Other transport proteins move vitamins, minerals, and fats through your bloodstream. Ferritin, for instance, stores iron in the liver. A single ferritin molecule can hold up to 4,500 iron atoms, making it the body’s primary iron reserve. When your cells need iron (to make new red blood cells, for example), ferritin releases it in a controlled way. This storage system prevents both iron deficiency and the toxic buildup of free iron in tissues.
Maintaining Fluid and pH Balance
Albumin, the most abundant protein in blood plasma, plays a critical but often overlooked role: it keeps fluid from leaking out of your blood vessels. Proteins in the blood create what’s called oncotic pressure, a force that pulls water back into capillaries and prevents it from accumulating in surrounding tissues. Albumin alone accounts for about 80% of this pressure, with other blood proteins (globulins) contributing the remaining 20%.

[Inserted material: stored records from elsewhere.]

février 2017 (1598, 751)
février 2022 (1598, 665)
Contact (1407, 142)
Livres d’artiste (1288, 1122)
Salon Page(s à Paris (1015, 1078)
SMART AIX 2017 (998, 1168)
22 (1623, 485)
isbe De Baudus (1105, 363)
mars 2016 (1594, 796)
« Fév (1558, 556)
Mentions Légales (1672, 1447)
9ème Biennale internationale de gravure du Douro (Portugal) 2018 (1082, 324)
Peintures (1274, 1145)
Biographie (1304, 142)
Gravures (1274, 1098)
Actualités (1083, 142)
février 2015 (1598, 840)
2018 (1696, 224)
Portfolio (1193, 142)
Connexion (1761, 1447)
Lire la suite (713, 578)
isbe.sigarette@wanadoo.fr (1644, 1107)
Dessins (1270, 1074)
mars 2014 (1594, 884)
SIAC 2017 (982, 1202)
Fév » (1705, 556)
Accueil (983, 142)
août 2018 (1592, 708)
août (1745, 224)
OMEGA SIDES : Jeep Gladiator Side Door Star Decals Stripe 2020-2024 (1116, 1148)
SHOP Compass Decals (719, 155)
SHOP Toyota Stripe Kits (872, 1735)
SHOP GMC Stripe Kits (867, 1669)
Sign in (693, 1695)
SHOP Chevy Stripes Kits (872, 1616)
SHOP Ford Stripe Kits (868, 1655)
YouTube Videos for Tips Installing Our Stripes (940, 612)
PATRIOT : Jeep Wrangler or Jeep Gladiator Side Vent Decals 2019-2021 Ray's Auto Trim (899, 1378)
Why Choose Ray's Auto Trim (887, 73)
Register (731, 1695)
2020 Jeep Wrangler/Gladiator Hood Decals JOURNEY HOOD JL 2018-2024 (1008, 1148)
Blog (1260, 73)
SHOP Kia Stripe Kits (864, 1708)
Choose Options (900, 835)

This is why people with severe protein deficiency or liver disease, where albumin production drops, often develop swelling in the abdomen and limbs. The blood simply can’t hold onto its fluid. Blood proteins also act as buffers, helping maintain the narrow pH range (around 7.35 to 7.45) that your cells need to function properly.
Providing Energy as a Last Resort
Protein is not your body’s preferred fuel source. Carbohydrates and fats handle that job far more efficiently. But when glycogen stores run low and fat isn’t sufficient, your body will break down amino acids and convert them into glucose through a process called gluconeogenesis, which takes place mainly in the liver.
This typically happens during prolonged fasting, very low-carbohydrate diets, or exhaustive exercise that depletes glycogen. In one study, healthy men placed on a high-protein, zero-carbohydrate diet after a glycogen-depleting exercise session relied heavily on this conversion pathway to maintain blood sugar. Protein provides about 4 calories per gram, the same as carbohydrates, but the conversion process itself requires extra energy, which is one reason high-protein diets slightly boost calorie burning.
Building and Repairing Muscle
After resistance training, your muscles enter a state where they actively rebuild and grow, a process called muscle protein synthesis. The rate and duration of this rebuilding depends heavily on how much protein you eat and when.
Research on young adults shows that roughly 20 grams of high-quality protein (about 0.25 grams per kilogram of body weight) consumed after exercise is enough to maximize muscle rebuilding in most people. Going higher, to around 0.31 grams per kilogram, accounts for individual variation and serves as a more conservative target. Eating beyond that in a single sitting doesn’t further boost muscle growth. Instead, the excess amino acids get oxidized for energy or excreted.
Spacing matters too. Consuming 20 grams of protein every three hours over the course of a day has been shown to support the highest rates of muscle protein synthesis compared to larger, less frequent doses. This is why many athletes and active people spread their protein intake across meals rather than loading it all into dinner.
How Much Protein You Need
The current Recommended Dietary Allowance for protein is 0.8 grams per kilogram of body weight per day for sedentary adults. For a 70-kilogram (154-pound) person, that comes out to about 56 grams daily. This is the minimum to prevent deficiency, not necessarily the amount for optimal health or performance.
People who exercise regularly, are recovering from injury, or are older than 65 generally benefit from more. Many sports nutrition guidelines suggest 1.2 to 2.0 grams per kilogram for active individuals, depending on training intensity. The U.S. Dietary Guidelines note that a formal re-examination of protein requirements is being planned, but no updated timeline has been set. In the meantime, most people can meet their needs through a mix of animal and plant sources like meat, fish, eggs, dairy, beans, lentils, and soy.